Но есть вещи, которые нельзя до конца исказить и уничтожить, и «Нибелунги» – одна из таких вещей. Поэтому картину видеть все-таки стоит. Отсвет величья остается. Гоголь говорил об «Одиссее» как о величайшем создании человека. Достоевский вспоминал «Дон Кихота». Прибавим к этим великим книгам «Песнь о Нибелунгах». В своей грандиозной и мрачно поэзии, в северном чисто шекспировском своем трагизме, «Нибелунги» ни с чем не сравнимы. Изуродованные фильмой, они все еще прекрасны и, может быть, даже прекрасней от этих «недостойных посягательств».

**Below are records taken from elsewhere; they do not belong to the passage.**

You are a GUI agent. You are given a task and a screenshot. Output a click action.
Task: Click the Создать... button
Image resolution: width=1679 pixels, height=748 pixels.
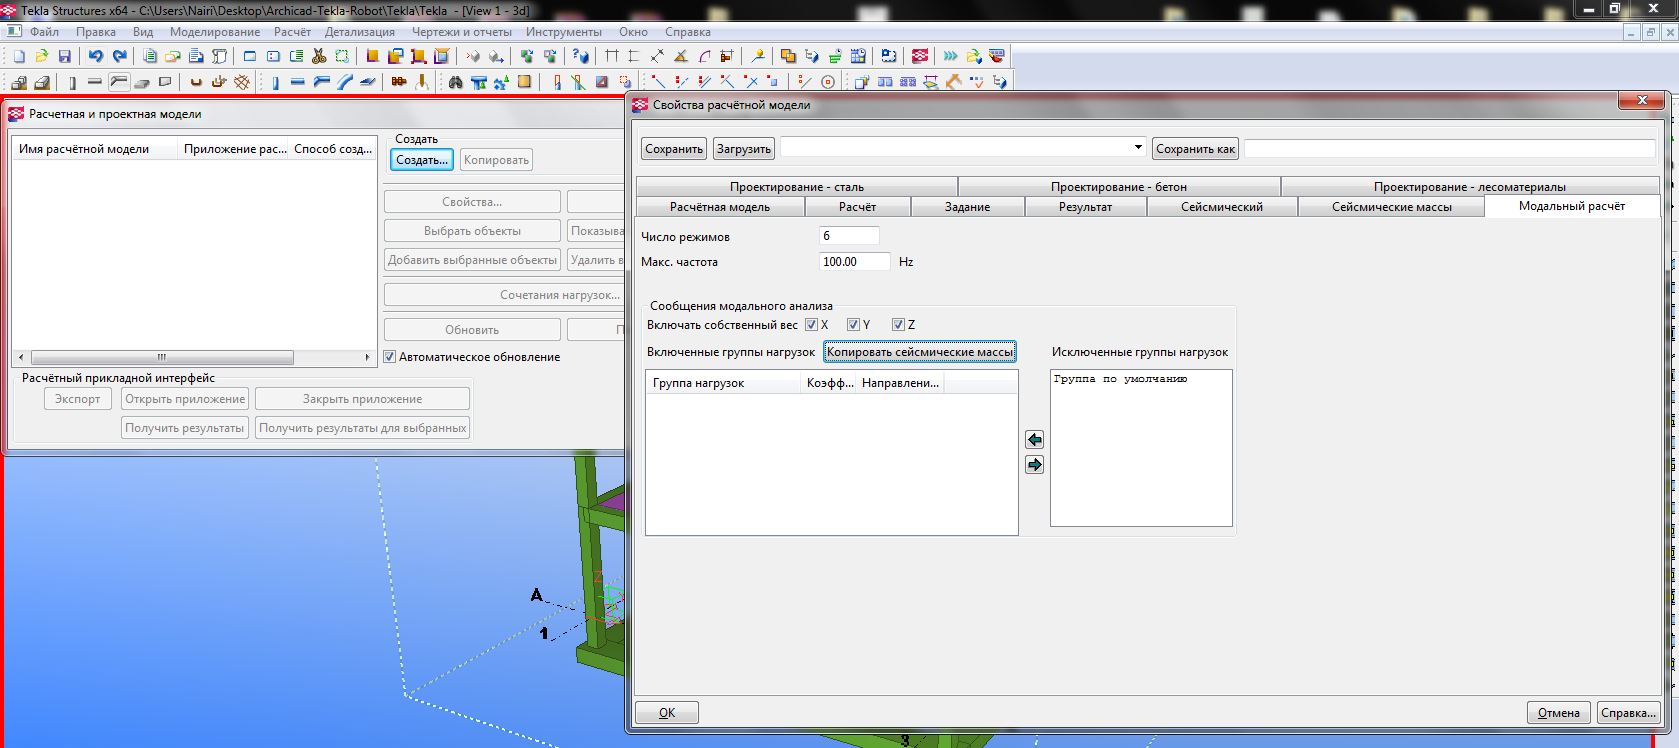coord(421,160)
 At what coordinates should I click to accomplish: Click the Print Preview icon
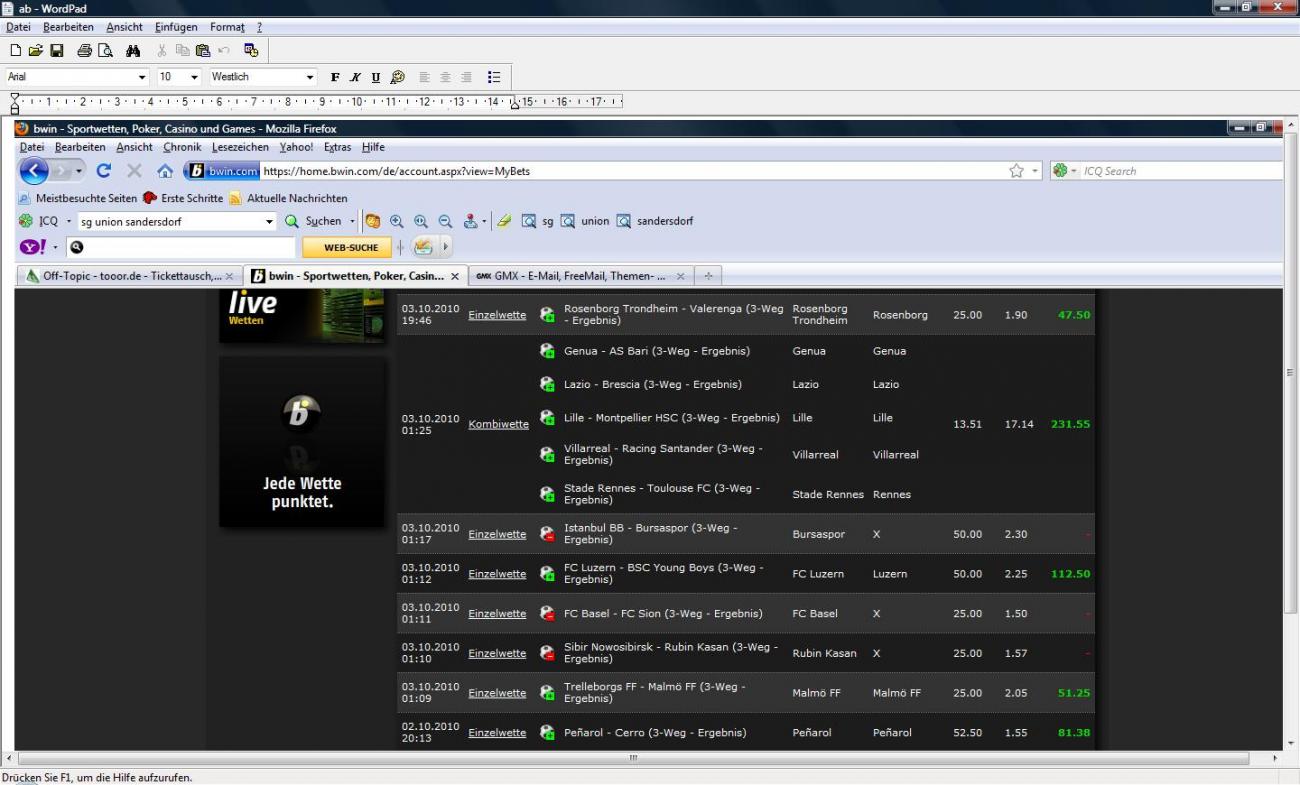[x=105, y=50]
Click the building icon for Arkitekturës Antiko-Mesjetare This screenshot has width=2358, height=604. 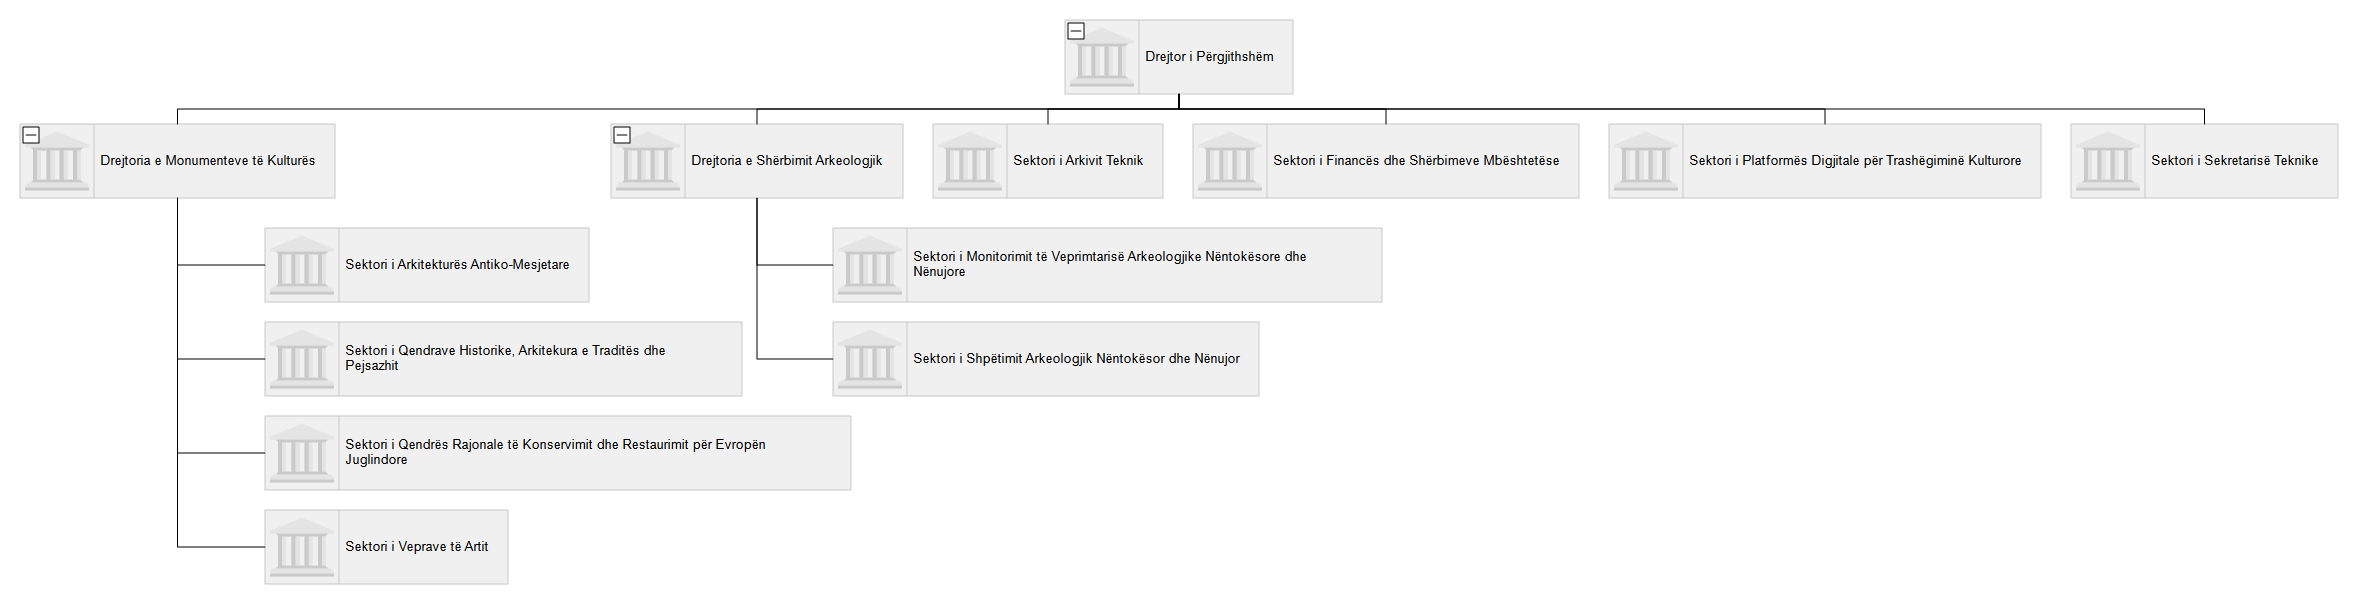[301, 265]
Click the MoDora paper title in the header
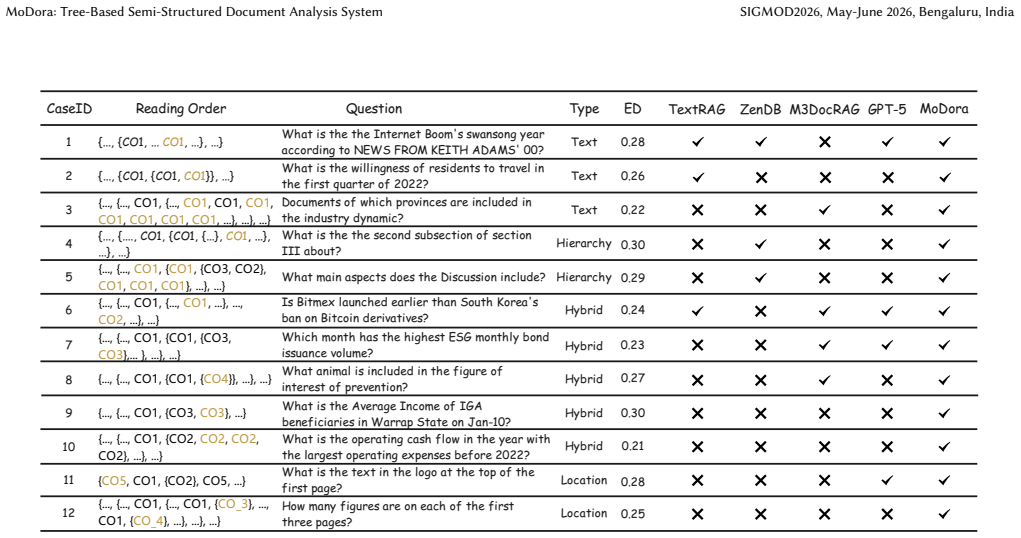The image size is (1021, 538). (194, 12)
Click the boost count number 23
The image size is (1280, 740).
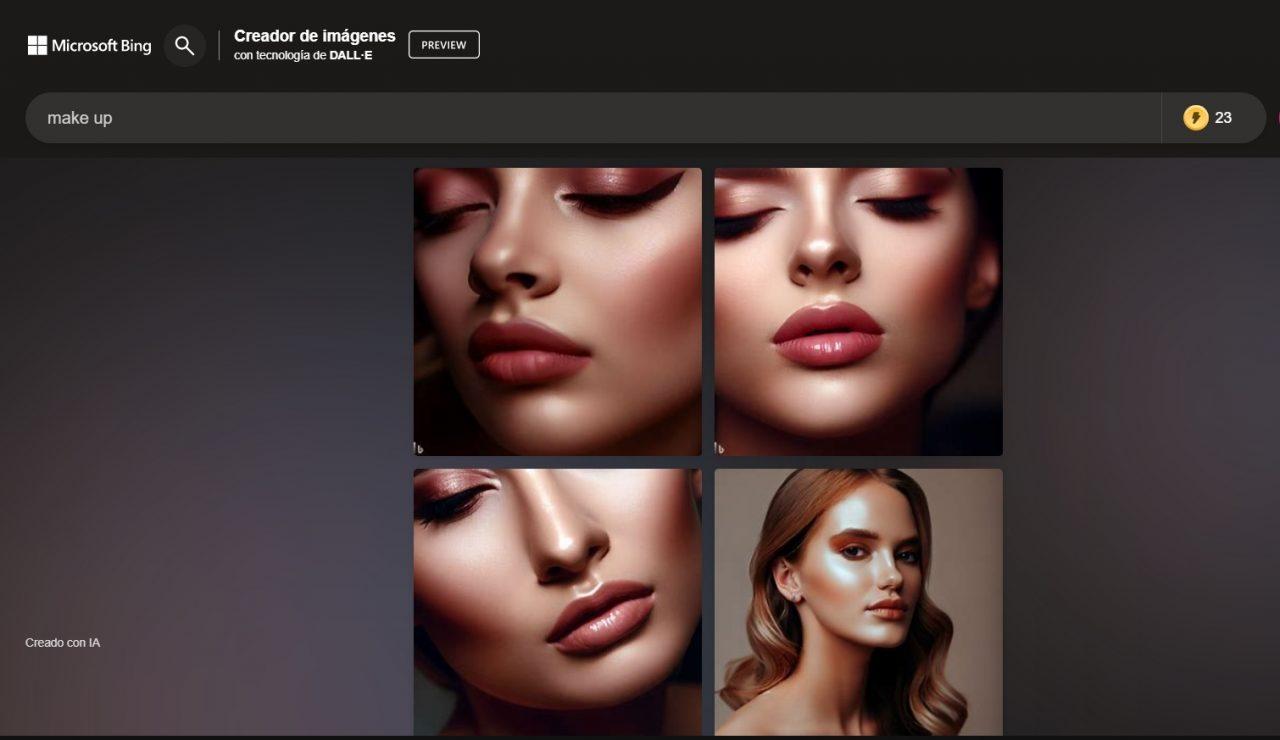tap(1223, 118)
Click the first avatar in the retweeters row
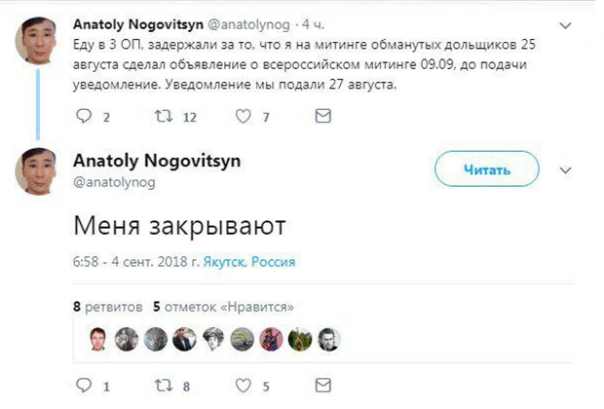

<«LA MUSIQUE INTERIEURE» ШАРЛЯ МОРРАСА. – ХОДАСЕВИЧ О БРЮСОВЕ>
1.На днях вышла книга Шарля Морраса «La musique interieure», которую в течение двух лет с напряженным интересом ждали даже те, кто Морраса вообще недолюбливает. Об этой книге заранее говорили, как о литературном событии. Я думаю, что она принесет острое разочарование.
Шарля Морраса нередко называют одним из первых писателей современной Франции. Настоящей его славе мешают только его политические взгляды, крайне реакционные: он — вождь роялистов, вдохновитель «Action francaise». Это помешало ему попасть в Академию, где Моррасу в прошлом году предпочли г. Жоннара, к литературе имеющего отношение довольно отдаленное.
Моррас — философ, публицист, эссеист и поэт. Как политического писателя его обыкновенно сравнивают с его соратником по роялизму, Леоном Додэ.
Мне кажется, Леон Додэ — человек гораздо более даровитый. М. А. Алданов писал недавно по Поводу Пруста, что его в прустовских романах многое раздражает, вплоть «до посвящения Леону Додэ». Раздражать Додэ, конечно, может, но литературно он обаятелен. Такой находчивости, такого блеска нет ни у одного из французских журналистов. Додэ груб, но ослепителен. В нем есть что-то от Рабле.
Политические статьи Шарля Морраса писаны тускло и вяло. Но поклонники его, признавая это, всегда утверждают, что повседневная политика – не его дело, что он поэт и мыслитель высокого полета. Новая книга Морраса — сборник стихов, но центр тяжести этой книги явно не в самих стихах, а в огромном предисловии, которое называют «исповедью» автора.
Это предисловие — очень интересное чтение. Оно часто задевает и раздражает мысль, ему хочется ответить, с ним хочется спорить. Но окончив его, невольно думаешь: и только?
Моррас рассказывает в нем, как он стал поэтом, и говорит о поэзии как о своем «божественном утешении». Ему приходится ежедневно писать статьи; нет времени, чтобы обдумать, чтобы исправить; все пишется наспех и кое-как; каждое утро его гложет совесть за все промахи, за ошибки, за все, что надо было сказать иначе — точнее, живее, убедительнее. И вот тогда он вспоминает о поэзии, где его никто не торопит, никто не понукает. Годами можно искать нужного слова. Годами можно прислушиваться к «внутренней музыке», прежде чем воплотить ее.